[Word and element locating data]
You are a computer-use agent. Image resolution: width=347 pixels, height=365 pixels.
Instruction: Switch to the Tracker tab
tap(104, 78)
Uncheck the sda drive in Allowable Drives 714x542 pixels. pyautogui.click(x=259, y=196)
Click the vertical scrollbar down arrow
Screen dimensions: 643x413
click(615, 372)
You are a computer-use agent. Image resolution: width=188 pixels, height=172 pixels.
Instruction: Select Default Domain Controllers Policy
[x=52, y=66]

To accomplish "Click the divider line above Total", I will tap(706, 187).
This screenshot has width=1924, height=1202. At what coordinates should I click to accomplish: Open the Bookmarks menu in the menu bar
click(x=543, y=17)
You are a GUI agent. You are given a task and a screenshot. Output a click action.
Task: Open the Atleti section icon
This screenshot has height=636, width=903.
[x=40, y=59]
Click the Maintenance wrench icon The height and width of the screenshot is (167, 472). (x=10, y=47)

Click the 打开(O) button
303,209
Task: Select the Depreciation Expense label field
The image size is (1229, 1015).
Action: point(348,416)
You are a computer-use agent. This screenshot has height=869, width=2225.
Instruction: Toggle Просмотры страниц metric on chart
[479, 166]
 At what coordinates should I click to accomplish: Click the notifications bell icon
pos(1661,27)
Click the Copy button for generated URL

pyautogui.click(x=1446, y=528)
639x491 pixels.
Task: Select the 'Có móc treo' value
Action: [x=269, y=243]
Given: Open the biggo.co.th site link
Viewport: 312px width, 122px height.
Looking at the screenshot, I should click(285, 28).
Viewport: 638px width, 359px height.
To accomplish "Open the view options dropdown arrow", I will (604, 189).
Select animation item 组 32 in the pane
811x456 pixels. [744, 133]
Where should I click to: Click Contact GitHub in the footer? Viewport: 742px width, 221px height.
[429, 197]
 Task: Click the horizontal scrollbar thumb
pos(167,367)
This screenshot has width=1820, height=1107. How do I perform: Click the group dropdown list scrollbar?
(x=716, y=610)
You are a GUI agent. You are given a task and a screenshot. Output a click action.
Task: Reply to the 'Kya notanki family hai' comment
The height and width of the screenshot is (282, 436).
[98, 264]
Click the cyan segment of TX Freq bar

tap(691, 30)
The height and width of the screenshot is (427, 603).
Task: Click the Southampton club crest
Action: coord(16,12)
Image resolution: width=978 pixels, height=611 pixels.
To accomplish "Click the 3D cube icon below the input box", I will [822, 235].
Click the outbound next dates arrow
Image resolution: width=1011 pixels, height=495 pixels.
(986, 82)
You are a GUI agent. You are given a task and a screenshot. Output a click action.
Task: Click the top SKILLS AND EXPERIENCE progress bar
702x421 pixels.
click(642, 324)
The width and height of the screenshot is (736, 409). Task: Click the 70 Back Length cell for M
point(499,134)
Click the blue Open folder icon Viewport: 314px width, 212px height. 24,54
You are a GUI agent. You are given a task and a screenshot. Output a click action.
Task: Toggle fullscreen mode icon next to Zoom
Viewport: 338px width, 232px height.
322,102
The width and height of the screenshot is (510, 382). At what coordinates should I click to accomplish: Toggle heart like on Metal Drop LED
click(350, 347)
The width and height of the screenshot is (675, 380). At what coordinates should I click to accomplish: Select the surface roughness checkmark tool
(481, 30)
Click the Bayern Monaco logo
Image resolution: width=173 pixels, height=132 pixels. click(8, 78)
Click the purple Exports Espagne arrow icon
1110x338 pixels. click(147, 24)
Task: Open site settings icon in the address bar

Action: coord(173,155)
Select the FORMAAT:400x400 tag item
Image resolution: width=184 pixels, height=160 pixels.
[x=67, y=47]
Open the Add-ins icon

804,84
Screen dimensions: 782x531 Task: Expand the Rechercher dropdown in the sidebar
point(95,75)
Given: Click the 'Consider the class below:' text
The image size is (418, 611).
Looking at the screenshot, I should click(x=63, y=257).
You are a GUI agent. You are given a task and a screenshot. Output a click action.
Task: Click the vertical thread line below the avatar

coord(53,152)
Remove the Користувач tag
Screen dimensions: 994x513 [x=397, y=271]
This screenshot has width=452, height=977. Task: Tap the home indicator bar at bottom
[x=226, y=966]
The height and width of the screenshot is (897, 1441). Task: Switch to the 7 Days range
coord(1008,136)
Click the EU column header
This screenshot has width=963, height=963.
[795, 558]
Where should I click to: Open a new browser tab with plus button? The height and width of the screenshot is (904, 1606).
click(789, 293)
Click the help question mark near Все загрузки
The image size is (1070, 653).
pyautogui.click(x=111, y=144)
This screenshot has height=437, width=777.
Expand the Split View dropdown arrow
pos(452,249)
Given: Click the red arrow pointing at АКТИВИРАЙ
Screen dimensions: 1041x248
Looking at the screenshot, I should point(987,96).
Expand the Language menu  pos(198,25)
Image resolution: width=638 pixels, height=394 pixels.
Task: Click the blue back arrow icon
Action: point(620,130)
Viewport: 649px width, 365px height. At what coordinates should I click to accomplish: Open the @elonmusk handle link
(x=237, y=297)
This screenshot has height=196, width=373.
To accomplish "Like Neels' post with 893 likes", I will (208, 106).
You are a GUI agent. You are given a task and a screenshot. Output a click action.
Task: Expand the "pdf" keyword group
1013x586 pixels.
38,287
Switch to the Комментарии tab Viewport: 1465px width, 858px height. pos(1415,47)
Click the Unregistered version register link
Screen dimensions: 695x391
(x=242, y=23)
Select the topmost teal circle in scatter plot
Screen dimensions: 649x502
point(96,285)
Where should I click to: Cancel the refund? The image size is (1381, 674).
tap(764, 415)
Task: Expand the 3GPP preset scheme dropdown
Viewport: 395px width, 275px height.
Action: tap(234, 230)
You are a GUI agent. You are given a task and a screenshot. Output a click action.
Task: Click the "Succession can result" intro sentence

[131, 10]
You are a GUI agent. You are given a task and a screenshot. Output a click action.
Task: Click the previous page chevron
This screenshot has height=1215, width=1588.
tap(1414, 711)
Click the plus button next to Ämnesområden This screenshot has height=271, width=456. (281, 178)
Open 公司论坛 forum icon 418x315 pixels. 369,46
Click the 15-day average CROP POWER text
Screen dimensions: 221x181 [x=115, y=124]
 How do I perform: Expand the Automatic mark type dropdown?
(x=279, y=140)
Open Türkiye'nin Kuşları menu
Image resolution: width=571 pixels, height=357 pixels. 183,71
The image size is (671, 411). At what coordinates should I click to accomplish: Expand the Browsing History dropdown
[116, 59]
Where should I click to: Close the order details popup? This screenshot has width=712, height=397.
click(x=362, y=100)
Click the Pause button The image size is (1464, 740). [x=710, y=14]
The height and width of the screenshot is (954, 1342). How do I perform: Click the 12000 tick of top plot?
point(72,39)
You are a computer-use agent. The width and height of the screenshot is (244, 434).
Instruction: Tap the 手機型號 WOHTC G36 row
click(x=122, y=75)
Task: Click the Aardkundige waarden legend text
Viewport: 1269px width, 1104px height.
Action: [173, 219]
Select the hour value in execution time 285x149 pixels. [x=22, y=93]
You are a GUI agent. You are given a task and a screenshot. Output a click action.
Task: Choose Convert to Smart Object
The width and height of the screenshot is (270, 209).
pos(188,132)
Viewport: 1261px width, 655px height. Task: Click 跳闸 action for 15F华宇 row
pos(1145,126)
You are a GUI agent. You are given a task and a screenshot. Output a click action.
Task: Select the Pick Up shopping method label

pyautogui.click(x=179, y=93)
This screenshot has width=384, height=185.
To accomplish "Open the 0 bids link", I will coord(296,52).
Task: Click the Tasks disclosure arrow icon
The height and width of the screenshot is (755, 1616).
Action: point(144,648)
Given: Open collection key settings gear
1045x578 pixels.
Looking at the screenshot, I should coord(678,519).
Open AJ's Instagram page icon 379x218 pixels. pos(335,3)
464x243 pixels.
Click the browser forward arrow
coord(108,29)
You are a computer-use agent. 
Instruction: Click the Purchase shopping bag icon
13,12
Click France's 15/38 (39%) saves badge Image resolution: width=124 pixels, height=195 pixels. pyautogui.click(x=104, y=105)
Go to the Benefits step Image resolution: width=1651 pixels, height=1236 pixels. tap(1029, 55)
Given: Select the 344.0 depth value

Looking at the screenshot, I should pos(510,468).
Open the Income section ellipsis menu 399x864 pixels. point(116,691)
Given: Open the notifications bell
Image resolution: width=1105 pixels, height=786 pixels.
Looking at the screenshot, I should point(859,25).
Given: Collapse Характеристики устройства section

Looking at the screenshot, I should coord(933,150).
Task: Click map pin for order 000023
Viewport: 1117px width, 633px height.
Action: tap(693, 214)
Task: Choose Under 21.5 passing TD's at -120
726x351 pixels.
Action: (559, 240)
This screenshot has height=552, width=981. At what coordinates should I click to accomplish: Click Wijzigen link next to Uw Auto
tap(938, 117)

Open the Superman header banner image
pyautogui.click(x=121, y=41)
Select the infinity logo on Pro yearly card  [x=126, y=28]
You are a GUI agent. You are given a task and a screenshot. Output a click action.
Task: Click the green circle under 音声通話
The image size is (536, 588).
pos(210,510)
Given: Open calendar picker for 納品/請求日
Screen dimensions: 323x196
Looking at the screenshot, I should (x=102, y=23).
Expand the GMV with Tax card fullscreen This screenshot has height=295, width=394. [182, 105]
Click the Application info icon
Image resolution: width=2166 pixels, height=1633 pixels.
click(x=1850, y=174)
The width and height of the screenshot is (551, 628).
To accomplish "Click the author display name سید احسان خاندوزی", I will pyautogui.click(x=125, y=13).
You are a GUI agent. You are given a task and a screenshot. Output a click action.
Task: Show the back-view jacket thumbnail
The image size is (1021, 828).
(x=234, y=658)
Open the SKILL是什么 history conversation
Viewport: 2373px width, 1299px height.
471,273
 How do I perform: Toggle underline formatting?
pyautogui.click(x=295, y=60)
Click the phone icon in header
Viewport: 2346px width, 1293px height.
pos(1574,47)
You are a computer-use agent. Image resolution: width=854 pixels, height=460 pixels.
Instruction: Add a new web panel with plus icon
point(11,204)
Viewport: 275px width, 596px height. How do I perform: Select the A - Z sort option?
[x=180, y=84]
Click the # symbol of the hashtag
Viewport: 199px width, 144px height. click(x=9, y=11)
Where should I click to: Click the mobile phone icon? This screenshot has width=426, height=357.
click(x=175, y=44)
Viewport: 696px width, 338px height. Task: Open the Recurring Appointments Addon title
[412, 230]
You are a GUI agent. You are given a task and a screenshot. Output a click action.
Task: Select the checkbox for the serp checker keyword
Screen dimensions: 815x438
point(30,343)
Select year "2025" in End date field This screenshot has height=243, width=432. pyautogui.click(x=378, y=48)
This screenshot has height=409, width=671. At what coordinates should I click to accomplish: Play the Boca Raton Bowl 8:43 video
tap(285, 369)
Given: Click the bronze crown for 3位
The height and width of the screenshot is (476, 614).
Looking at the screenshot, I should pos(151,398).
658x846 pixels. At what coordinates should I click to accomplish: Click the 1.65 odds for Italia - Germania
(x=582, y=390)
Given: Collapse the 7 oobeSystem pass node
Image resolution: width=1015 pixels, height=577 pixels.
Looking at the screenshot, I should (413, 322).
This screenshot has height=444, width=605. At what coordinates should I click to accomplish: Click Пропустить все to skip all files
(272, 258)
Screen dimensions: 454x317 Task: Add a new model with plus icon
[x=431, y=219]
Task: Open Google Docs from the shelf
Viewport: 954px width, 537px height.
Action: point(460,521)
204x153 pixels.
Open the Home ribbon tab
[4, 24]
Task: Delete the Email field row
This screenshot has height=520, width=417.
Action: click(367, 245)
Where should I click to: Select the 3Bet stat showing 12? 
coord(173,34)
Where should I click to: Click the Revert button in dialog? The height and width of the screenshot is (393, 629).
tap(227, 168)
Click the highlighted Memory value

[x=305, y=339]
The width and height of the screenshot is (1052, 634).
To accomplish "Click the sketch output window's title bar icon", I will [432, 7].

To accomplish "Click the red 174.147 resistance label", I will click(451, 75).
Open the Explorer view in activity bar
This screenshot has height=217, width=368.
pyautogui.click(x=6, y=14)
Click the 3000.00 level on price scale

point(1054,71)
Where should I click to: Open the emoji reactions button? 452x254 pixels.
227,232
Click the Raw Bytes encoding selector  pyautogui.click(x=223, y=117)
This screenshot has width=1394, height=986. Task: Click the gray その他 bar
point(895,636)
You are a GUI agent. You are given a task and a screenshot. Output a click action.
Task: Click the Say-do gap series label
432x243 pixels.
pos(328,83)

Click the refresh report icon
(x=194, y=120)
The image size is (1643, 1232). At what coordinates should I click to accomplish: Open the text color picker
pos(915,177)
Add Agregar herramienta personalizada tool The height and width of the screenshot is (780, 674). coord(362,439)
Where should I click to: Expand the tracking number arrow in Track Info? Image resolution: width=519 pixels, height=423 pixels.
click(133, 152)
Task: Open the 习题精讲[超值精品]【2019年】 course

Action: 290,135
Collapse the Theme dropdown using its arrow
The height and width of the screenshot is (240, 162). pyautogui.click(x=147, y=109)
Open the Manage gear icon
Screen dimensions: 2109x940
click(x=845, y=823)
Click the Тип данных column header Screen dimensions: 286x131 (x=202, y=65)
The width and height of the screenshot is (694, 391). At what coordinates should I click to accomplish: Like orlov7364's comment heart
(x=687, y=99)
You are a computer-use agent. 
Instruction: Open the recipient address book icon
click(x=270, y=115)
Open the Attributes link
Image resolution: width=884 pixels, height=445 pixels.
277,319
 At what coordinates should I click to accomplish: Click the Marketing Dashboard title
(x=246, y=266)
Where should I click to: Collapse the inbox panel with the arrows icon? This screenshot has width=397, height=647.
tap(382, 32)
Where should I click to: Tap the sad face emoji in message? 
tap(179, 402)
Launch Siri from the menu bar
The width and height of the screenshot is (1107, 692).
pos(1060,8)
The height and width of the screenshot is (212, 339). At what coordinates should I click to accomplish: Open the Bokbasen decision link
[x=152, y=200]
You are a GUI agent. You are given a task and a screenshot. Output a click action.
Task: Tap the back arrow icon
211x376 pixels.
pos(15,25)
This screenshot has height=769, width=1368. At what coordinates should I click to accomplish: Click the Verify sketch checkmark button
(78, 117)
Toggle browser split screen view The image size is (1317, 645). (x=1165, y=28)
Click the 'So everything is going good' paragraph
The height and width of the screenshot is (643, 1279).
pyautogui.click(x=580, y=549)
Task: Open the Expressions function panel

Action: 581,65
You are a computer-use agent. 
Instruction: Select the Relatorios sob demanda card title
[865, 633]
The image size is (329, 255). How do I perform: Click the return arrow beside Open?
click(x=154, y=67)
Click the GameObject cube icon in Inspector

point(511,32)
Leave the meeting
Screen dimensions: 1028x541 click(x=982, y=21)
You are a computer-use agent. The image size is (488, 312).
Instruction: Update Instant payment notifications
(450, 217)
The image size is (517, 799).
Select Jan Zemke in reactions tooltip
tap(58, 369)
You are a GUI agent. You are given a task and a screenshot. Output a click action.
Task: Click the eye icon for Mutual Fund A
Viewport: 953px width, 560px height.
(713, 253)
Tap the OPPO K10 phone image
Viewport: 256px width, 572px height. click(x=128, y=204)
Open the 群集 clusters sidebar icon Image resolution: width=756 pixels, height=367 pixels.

**What to do:** Rewrite the rows from the line with "Given: Click the bronze crown for 3位" to the line with "[x=431, y=219]", putting "Expand" in place of "Collapse" and keeping everything else the same.

**Problem solution:**
Given: Click the bronze crown for 3位
The height and width of the screenshot is (476, 614).
Looking at the screenshot, I should pos(151,398).
658x846 pixels. At what coordinates should I click to accomplish: Click the 1.65 odds for Italia - Germania
(x=582, y=390)
Given: Expand the 7 oobeSystem pass node
Image resolution: width=1015 pixels, height=577 pixels.
Looking at the screenshot, I should (413, 322).
This screenshot has height=444, width=605. At what coordinates should I click to accomplish: Click Пропустить все to skip all files
(272, 258)
Screen dimensions: 454x317 Task: Add a new model with plus icon
[x=431, y=219]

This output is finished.